Interview with a LEED Accredited Attorney

Michelle Daley

We also spoke with Michelle Daley, Attorney and LEED AP, about her experience with LEED.

Q: What lead you to become a LEED AP?

A: “At the time, I practiced in a real estate litigation sub-group within the Commercial Litigation Department of a mid-size firm, representing regional and national home builders and contractors. As a young female associate in a mostly male-driven practice area, I identified LEED AP certification as a marketing tool that could give me an edge during a ‘green’ shift in building theory. Green building is somewhat still a new frontier, especially in residential building. By learning the fundamentals of environmental design, how to implement the design in residential construction while continuing to assist home builder clients in keeping their bottom line low and their profits high, as well as educating myself to identify potential pitfalls and liability exposure to home builders, I knew that a LEED AP certification would help me improve the services I offer to current clients while equipping me with another method in which to build business. Because the new concept of green building was quickly growing in popularity, it was evident that environmental building issues would soon become prevalent in real estate disputes.”

Q: How did you prepare for the LEED exam? How difficult did you find it?

A: “I prepared for the LEED exam – which was a one-part exam when I took it – by enrolling in a preparatory course offered by the U.S. Green Building Council in Washington, D.C. The course provided live instruction by green building practitioners and text books that outlined the entire LEED system with the environmental, building, and policy reasoning for all the prerequisites in each rating system, so that students understood the theory behind the rating systems. The exam was administered by computer at a testing center. I found the exam to be moderately difficult. Some reasons for my assignment of this level of difficulty include the inability to return to review and edit previous answers and the imposed testing time limit.”

Q: How has being a LEED AP certified attorney impacted your career?

A: “I no longer practice real estate law, so I haven’t utilized my LEED AP certification in a number of years. However, when I was representing home builders, I was invited to join local home building associations in a leadership capacity because of my demonstrated interest in building education. In the home building industry, my LEED AP certification was a testament to my forward-thinking as a real estate attorney, which my clients wanted to put to work in both their transactional and litigation matters I handled. Obtaining LEED AP certification was a step above and beyond the normal educational criteria for a real estate attorney and, in the cut-throat building industry during a declining housing market, certification provided me with the advantage I needed over the competition.

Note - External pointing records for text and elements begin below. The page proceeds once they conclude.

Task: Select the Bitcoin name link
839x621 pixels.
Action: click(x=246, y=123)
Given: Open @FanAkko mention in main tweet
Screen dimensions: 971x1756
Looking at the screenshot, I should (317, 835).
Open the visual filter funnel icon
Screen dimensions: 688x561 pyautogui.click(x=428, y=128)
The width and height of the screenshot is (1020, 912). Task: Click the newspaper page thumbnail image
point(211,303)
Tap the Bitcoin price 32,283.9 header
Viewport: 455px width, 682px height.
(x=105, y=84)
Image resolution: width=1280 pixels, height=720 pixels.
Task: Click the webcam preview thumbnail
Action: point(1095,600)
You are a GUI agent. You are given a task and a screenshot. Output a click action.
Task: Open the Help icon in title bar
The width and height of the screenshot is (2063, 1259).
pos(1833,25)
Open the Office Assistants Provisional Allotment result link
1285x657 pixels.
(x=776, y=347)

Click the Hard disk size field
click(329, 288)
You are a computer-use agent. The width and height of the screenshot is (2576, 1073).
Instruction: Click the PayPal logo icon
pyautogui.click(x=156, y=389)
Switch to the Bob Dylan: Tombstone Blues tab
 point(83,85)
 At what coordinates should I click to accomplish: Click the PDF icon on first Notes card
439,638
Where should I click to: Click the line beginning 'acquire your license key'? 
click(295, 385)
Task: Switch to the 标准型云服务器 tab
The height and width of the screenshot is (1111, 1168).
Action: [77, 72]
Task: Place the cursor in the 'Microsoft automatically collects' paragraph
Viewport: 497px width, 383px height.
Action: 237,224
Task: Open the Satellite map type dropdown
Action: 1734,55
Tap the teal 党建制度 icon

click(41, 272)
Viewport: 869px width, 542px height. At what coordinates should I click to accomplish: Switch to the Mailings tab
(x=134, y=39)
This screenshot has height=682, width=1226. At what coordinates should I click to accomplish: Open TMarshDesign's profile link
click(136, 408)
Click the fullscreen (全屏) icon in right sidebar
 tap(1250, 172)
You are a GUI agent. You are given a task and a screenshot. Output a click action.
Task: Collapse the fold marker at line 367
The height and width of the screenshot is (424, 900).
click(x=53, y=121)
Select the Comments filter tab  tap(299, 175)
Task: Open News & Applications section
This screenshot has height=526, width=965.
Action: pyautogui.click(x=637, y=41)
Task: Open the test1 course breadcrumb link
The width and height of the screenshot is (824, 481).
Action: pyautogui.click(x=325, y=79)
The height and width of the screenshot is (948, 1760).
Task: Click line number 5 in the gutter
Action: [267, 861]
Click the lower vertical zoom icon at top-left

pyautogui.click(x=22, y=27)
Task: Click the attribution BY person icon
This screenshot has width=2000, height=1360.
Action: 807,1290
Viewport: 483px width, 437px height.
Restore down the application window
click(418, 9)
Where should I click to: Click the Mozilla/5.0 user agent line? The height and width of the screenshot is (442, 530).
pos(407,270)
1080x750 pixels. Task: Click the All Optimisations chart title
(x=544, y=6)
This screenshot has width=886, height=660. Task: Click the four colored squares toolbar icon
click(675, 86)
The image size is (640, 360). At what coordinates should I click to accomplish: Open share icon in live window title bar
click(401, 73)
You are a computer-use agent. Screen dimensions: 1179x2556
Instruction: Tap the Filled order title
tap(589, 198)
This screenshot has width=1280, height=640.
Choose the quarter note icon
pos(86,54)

As a general practitioner, I now use my LEED AP certification as a networking tool and resume builder to show my commitment to life-long education and diversity of knowledge. Both private and public-sector clients seek representation by attorneys who can learn quickly, stay updated on issues important to their industry, and promise a business advantage in the delivery of legal services.”


Becoming LEED Certified

So how do you become a LEED AP? In order to be eligible for the LEED AP exams, you must first pass the LEED Green Associate exam, which is a 2-hour exam that covers the basic green building concepts. Then, you need to acquire “project experience” by working on a building development project that is currently registering for, or already has a LEED Certification. Finally, you may take any of the five LEED AP exams, which go into great depth on a specific rating system (to the tune of 200 questions per exam). If you have project experience beforehand, you can take both the Green Associate and LEED AP exams in the same session.